Ambas siempre andaban juntas. Dormían pegadas, se duchaban pegadas, y hasta se vestían pegadas. Al nivel que se podría haber dicho, inclusive, que eran lesbianas. Que la rubia estaba enamorada de la morena y viceversa, aunque jamás había sido así. Jamás, porque a ambas les gustaban los hombres. Mucho. Eran definitivamente su leit motiv. La razón de su ser. Porque las Paulas eran así. Eran del tipo de mujeres que preferían mil veces andar con cualquiera antes de andar solas. Porque era justamente eso lo que las unía. Lo que las hacía no separarse. Lo que las hizo pasar ese Año Nuevo y todos los demás juntas. Como ese de 1992, en que decidieron ir a la discoteque Gente con un grupo grande de amigos, entre los que me encontraba yo. Yo, que fui invitada sólo por casualidad, porque dos días antes me las había topado en una heladería de lo más normal. Y allí me dijeron lo de la Gente. Una heladería donde jamás debí haber entrado, porque así jamás hubiese pasado lo que finalmente ocurrió. Porque finalmente ese Año Nuevo terminó de la peor manera posible.
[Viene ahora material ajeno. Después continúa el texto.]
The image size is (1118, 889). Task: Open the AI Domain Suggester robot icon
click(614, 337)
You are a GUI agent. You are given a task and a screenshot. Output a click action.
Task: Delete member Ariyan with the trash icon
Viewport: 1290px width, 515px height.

De una manera tan bochornosa que preferí no contarlo. Y es que aún tengo grabada la imagen. Yo, a los dieciocho años, a la una y media de la mañana esperando, con los ojos pintados en tonos pasteles, en el auto de mi mamá. Y luego mi mamá quedándose dormida, y las dos Paulas no llegando nunca. Y otra vez las dos Paulas no llegando nunca, y mi vacío del Año Nuevo del ´92. Los autos, el ruido, los bocinazos, la alegría desatada, los abrazos, las botellas de champaña abriéndose, y las dos Paulas no llegando nunca. Luego un choque, más abrazos, más personas desatadas, más parejas besándose y las dos Paulas no llegando nunca. Porque lo único cierto fue que esa noche las dos Paulas no llegaron nunca. Me dejaron plantada. Plantada por un hombre. Por el tipo que le gustaba a la Paula rubia. Porque sólo al día siguiente me enteré de todo. Me enteré que como ese tipo, a último minuto, se arrepintió de ir a la discoteque Gente, ellas tampoco fueron. Porque finalmente mostraron su esencia. Develaron que lo único que les había importado entonces y les importaría siempre, sería una cosa: los hombres. Su único leit motiv posible y definitivo.